Tuesday, 27 April 2021

What makes a scenario persuasive?

If we accept that the future is undetermined, and if we accept that a plurality of futures can emerge from our present state, then how do we distinguish between competing visions of the future? We don't have perfect foresight, despite, on occasion, an 'official future' being given to us as a planning assumption for our future thinking. In which case, if there is no 'true' view of the future, then surely we have to fall back upon those futures which we find more persuasive as a technique to discern the signal from the noise. What is it, then, that makes one scenario more persuasive than others?

The futures cone might help us to order our thinking in this area. To start with, in order to be persuasive, the future has to be possible rather than impossible. There is a sequence whereby impossible futures become possible, but from the immediate future horizon, we have to accept the impossibility of some futures. For example, some science fiction writers talk of inter-stellar travel using 'faster than light' drives of some sort. Given the current state of our technology, and barring the possibility of humanity being gifted such technology, these futures seem impossible for the immediate future. That impossibility could change in the future, but from the perspective of the present, such futures are unlikely to be too persuasive.

If we travel further into the cone, we move from the realms of possibility to the realms of plausibility. If one future is possible because it might happen, another becomes plausible because it could happen. We are now starting to enter an area where we find some futures likely and others less so. We make no comment on the degree of likelihood in this zone, we just note, in an ordinal way, that some futures are more likely than others. The more likely the future is, the more persuasive we are bound to find it. Of course, the assessment of likelihood is a question of subjective probability, which accounts for different people viewing the same scenario with different degrees of persuasion.
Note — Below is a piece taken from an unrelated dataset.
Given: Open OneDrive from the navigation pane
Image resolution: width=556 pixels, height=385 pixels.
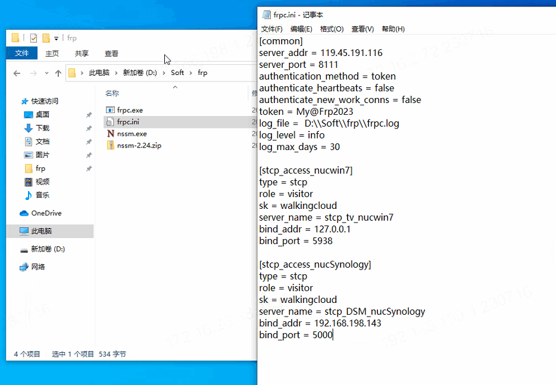Looking at the screenshot, I should (46, 213).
The question of subjective probabilities pulls us from the area of plausible futures to the area of probable futures. In this case, we are a bit more certain about a set of future outcomes. Once again, the probabilities are likely to be subjective, but we are at the point where we can be fairly sure of ourselves because we see the set of future events as fairly likely to happen. The danger here is hubris, which encourages us to abandon any lingering uncertainty about the future. This is the zone in which 'official futures' are created.

The final category of futures we need to consider in this context are projected futures. These are futures that arise on the assumption of ceteris paribus, that things more or less progress as they are progressing now. There is a degree of persuasiveness about these futures, particularly in the very near term future, where it is not unreasonable to assume that most things are set. Change takes time to implement and to have an impact. In this moment, ceteris paribus is not a wholly unreasonable assumption. This can make some projected futures fairly persuasive.

What about preferred futures? We have separated preferred futures form the other categories because they blend a mix of likelihood and desire. These are the futures that we want to happen, which may or may not be influenced by their likelihood. These are the futures from which a compelling vision of the future may emerge. Or they may be the futures where we simply disappear in a cloud of wishful thinking.

As with all things, much depends upon out motives. If we are using futures as an aid to strategic planning, then we are likely to dwell in the area of probable and plausible futures, with the occasional excursion into the realms of possible futures as wild card exercises. If, on the other hand, we are using futures as a device for transformational change, then we are less likely to focus on the likelihood of a set of futures than their desirability. We will find some futures more desirable than others and that desirability enters into our appraisal of which futures we find more convincing. We can try to guard against this bias, but bias and choice are part of the human condition, so they can't be eliminated entirely. 

It is, however, an argument in favour of a diverse range of participation in transformative and normative futures. This is hard to achieve in practice because some interest group is bound to be overlooked. A set of scenarios derived from too narrow a base are unlikely to be too persuasive. So what does make a scenario convincing? A more likely and a more desirable scenario will undoubtedly be more persuasive than one that is neither. This is all part of telling a better story.